Вскоре Скобелева прикомандировали к пехотному Ставропольскому полку для командования батальоном, но и эта должность не принесла ему удовлетворения. И тогда написал прошение об аудиенции у влиятельного чина военного ведомства.

Его принял генерал.

— Вы проситесь в линейный полк? В Туркестан? В этот дикий край, под пули? Но зачем? Ведь у вас и здесь успешно идет служба. Вам присвоен чин подполковника, вас уважают. — Начальник смотрел на него с полным недоумением.

— Все изложено в рапорте, ваше превосходительство.

Генерал пожал плечами.

— Я доложу вашу просьбу. Доложу. Ответ получите скоро.

Его просьба была удовлетворена. Он получил назначение в Туркестан: там готовился поход на Хиву.

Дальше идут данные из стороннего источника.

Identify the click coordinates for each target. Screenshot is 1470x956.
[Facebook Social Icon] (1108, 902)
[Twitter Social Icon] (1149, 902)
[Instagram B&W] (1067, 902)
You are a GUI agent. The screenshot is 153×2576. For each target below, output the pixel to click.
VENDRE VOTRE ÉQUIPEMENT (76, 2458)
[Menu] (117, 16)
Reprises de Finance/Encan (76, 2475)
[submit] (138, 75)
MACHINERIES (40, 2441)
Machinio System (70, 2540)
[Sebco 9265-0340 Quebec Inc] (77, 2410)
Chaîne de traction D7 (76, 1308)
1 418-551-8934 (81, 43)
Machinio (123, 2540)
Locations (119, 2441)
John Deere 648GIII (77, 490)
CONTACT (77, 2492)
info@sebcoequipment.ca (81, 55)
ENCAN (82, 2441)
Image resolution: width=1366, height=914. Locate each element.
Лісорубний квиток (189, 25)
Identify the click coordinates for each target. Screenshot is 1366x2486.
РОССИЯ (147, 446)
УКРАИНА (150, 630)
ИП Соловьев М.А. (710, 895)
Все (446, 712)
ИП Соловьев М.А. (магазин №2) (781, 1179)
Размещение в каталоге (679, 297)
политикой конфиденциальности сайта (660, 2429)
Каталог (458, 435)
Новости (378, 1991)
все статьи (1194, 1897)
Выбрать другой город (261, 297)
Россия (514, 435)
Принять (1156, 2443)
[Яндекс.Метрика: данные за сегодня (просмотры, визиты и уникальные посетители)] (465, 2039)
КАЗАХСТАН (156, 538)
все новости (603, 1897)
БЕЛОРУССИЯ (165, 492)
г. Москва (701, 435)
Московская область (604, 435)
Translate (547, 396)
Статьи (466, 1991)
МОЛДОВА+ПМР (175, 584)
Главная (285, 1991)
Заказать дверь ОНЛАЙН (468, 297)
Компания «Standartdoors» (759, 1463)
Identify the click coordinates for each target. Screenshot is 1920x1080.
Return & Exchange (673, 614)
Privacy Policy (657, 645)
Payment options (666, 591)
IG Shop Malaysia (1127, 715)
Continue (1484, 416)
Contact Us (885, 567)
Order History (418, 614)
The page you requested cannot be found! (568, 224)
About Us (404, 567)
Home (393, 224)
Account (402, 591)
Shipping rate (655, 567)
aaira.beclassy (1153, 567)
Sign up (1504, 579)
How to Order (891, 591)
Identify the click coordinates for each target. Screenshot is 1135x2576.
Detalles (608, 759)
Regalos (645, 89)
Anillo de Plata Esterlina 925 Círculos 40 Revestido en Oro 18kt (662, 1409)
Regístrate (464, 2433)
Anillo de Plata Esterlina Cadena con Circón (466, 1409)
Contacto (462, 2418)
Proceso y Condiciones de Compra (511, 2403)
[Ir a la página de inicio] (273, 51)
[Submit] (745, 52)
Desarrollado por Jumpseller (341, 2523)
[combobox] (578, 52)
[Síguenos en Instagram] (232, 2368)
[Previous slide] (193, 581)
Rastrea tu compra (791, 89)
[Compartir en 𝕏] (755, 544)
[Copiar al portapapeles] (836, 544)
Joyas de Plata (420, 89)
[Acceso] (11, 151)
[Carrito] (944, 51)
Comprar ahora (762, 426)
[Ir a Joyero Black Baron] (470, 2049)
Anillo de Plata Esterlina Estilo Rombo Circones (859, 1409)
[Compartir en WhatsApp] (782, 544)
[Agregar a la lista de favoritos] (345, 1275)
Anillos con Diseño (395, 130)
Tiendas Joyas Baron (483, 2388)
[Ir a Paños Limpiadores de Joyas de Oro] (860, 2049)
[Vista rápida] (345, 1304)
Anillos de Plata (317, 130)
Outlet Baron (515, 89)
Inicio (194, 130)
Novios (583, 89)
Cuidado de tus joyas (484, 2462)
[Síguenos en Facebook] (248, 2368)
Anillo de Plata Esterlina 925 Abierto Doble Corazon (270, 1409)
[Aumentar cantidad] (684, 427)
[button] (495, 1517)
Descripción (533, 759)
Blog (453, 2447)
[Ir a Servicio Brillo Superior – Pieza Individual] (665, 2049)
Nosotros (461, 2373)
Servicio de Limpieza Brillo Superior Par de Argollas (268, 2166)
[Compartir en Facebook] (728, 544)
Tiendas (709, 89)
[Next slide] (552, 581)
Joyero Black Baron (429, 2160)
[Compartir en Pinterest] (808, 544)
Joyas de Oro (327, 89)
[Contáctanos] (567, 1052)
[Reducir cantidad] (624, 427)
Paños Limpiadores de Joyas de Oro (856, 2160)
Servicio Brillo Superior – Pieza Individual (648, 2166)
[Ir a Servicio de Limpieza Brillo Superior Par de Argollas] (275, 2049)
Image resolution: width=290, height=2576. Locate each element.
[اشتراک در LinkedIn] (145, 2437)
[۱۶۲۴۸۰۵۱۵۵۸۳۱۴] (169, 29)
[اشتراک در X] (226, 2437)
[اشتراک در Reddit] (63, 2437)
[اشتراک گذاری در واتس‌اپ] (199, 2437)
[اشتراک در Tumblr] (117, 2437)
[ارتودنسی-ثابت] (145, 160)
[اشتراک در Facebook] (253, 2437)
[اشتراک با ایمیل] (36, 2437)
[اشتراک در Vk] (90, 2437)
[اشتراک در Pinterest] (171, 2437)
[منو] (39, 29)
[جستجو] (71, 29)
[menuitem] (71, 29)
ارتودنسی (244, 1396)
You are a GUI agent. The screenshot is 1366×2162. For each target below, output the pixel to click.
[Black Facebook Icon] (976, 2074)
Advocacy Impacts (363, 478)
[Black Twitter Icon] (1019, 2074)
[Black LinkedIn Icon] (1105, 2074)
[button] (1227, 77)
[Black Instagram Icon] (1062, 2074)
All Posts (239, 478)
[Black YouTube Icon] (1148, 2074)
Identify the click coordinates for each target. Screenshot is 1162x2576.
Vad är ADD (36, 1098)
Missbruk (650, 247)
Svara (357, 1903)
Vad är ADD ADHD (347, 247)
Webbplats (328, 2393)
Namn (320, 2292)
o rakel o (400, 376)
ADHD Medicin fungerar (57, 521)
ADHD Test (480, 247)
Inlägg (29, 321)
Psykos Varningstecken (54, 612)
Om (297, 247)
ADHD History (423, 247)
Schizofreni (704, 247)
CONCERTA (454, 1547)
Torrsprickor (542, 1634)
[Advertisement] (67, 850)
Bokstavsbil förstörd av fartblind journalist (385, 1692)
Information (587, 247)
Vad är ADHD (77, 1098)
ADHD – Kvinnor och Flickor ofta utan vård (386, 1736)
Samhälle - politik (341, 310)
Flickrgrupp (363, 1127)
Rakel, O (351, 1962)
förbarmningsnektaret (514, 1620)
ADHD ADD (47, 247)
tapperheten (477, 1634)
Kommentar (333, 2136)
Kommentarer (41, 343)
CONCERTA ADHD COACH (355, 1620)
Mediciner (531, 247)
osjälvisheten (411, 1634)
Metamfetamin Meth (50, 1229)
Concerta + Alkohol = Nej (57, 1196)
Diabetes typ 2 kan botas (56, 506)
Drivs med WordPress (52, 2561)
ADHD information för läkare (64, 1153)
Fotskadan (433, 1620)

Когда он сообщил жене, что должен ее покинуть, она от неожиданности оторопела:

— А как же я?

— Поживи одна или с моими родителями.

— Но ведь ты можешь не вернуться…

— Как угодно будет богу.

И он снова оказался в Закаспии, в укреплении Киндерли, где формировался отряд полковника Ломакина. Предсказания Столетова сбывались.

В песках

Прежде чем подать команду, Михаил Дмитриевич оглядел выстроенные на широкой луговине войска. В строгом равнении стояли десять пехотных рот, пять казачьих сотен, потом орудия и ракетные станки. За артиллерией находились повозки обоза. А дальше виднелось скопище верблюдов. Все это составляло отряд, которому предстоял нелегкий, почти восьмисотверстный путь через пустыню Устюрт к Хиве.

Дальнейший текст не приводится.